At some point, I started really running. I guess everybody has a different definition of where jogging ends and running begins, for me it is related to where the sweat lands. When I run, my sweat hits the neighboring treadmills. I run a lot. I am very popular with my treadmill neighbors.

To my complete surprise, all that running was not having any ill effect on my body. On the contrary: my thighs were swelling with muscle, so much so that I started having trouble getting into tight legs – like the wetsuits, or jammers. I was expecting any of the tons of ailments that befall runners, some of which I listed above. Instead, the only problem is that I seem to have acquired a running addiction. Nowadays, if I don’t run, I go about my day in a daze.

What was even more surprising to me was how natural running felt. It’s one thing to say, running is not harming me; it’s a totally different one to realize that my body (and every human’s, probably) is made for running. I can easily run for minutes at a time at my very highest heart rate, something I cannot do with any other exercise.

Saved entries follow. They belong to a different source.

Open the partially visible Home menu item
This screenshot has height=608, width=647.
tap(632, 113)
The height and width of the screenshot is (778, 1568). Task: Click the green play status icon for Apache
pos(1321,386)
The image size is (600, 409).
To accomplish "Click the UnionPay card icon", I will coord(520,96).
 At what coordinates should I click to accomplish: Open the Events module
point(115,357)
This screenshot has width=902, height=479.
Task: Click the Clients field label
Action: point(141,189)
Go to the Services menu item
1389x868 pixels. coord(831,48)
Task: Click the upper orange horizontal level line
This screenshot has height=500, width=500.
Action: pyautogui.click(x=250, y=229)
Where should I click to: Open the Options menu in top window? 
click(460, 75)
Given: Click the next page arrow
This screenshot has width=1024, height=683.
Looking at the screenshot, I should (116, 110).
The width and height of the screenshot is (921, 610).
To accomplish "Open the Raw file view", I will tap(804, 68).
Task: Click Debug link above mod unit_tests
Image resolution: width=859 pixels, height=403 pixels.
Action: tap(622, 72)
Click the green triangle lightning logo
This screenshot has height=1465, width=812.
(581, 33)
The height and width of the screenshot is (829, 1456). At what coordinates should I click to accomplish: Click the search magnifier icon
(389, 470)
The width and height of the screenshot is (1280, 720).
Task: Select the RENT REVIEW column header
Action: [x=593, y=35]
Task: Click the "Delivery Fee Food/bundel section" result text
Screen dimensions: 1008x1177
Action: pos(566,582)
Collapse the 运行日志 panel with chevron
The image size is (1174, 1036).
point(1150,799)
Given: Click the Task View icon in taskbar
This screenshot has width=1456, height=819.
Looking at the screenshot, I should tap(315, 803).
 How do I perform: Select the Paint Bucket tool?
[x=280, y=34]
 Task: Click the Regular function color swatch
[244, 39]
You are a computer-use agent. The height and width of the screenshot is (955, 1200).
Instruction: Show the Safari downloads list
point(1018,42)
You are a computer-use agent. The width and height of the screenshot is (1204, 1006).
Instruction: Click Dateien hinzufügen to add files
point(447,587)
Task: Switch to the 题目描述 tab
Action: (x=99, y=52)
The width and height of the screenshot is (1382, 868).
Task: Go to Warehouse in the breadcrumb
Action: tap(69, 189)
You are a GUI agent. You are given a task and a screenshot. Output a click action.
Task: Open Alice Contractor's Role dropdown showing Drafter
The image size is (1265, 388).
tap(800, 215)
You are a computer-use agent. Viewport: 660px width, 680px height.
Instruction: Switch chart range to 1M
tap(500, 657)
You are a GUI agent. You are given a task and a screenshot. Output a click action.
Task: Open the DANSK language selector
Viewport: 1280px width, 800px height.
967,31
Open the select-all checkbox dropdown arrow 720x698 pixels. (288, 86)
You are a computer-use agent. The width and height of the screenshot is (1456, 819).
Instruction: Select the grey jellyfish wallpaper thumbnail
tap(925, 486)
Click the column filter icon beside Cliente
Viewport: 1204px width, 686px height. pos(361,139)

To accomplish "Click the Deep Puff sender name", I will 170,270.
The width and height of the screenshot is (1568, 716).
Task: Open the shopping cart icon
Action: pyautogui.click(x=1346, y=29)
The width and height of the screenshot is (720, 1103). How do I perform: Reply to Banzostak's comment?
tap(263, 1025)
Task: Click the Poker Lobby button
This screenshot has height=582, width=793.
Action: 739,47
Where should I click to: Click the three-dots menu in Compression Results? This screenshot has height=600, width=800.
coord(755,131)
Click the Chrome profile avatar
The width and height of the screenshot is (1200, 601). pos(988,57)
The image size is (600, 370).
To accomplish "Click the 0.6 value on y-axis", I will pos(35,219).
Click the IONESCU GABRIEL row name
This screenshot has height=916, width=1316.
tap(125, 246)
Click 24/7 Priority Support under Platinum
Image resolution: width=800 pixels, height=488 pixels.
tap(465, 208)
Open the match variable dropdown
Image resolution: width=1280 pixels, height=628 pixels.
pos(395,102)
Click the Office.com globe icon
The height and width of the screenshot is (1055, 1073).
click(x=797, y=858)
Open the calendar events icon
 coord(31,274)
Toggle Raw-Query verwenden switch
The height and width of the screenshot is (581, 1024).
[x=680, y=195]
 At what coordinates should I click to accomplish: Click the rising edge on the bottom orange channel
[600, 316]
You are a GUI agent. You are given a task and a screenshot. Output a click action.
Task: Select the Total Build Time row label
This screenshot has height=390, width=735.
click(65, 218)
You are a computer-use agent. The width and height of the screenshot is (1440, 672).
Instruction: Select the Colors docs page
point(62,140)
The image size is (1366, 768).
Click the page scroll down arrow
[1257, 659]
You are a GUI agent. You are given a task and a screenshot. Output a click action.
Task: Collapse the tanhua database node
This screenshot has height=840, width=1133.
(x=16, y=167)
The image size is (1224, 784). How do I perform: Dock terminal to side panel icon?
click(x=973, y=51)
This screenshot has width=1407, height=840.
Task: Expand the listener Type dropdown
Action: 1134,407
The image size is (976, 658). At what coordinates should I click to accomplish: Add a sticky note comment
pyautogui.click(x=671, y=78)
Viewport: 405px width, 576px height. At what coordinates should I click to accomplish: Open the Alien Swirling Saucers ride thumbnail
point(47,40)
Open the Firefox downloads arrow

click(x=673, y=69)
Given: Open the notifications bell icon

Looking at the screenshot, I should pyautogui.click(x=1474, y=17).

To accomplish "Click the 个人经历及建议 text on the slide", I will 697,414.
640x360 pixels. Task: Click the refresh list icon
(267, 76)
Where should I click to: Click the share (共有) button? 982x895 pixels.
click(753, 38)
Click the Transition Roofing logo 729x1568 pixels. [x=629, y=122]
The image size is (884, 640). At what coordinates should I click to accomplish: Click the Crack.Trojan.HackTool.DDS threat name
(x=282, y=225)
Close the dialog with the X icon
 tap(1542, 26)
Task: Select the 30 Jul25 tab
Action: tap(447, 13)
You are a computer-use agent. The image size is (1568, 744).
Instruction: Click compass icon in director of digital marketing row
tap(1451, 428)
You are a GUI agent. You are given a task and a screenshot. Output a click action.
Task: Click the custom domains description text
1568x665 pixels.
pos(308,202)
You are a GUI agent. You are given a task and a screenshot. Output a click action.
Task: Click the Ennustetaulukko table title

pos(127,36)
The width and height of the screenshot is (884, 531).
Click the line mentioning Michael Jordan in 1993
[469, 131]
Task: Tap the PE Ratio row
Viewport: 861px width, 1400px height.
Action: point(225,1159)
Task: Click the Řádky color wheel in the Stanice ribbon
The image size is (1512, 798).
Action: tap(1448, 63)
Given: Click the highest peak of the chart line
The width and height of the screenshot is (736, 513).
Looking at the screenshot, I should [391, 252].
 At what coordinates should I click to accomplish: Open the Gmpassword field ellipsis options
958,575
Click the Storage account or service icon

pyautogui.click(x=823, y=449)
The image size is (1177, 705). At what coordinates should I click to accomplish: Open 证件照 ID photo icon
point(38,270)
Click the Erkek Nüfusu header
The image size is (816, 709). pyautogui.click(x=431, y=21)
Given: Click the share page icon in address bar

Even after several years of almost daily spinning classes, I topped out at a heart rate of 155. If I got there, I had only a few minutes and would need rest. Now, five years later (and hence with a lower base heart rate), I can run for 5 minutes above 160 and just wonder how long I can take it.

It is also interesting to note how speeds correlate to heart rates, as I need higher and higher speeds to reach and maintain the same heart rate. I used to hit 140 at 7 mph (at the very beginning). Now I have to go above 9 mph to get to the same level.

For a while, I focused on distance. Then I went to Hawaii last year and ran the 6 miles from the hotel to the Kailua Pier and decided I didn’t want to do longer distance than that. It simply took too much time. So I focused on speed.

The treadmills we have don’t function very well. Most of them can’t stand someone my weight running over 9 mph for more than 10 minutes. Then they overheat and stop functioning, until they cool down and are reset. But I manage to snatch my favorite treadmill once in a while, and always run a crazy course.

I noticed that I react really well to variation. If I have to run constant pace for a long period of time, my body gives up, like bored. Instead, I can run the same base pace and switch the speed up or down, and run the same average pace for a much longer period of time.

My current best (and I’ll keep you posted on improvements) came today. I ran 4.8 miles in 30 minutes, for an average of 9.6 mph. I was drained at the end, but I had had a lot of fun in the gym crowded with 4th of July pumpers.

The routine in detail:

  1. 9.5 mph constant pace for 16 minutes
  2. 9.6 mph for 1 minute, then 9.5; 9.7 for 1 then 9.5; 9.8 for 1. etc
  3. 10 mph (once hit according to above) for the remainder
  4. for the last two minutes, increase from 10 mph by .1 mph every 15 seconds, to end at 10.7

My original stretch goal was to reach a speed of 10 mph (or 6 minute/mile) in average. That’s 5 miles in a half hour, and my latest result was just .2 miles off. For the first time, I think I can actually manage.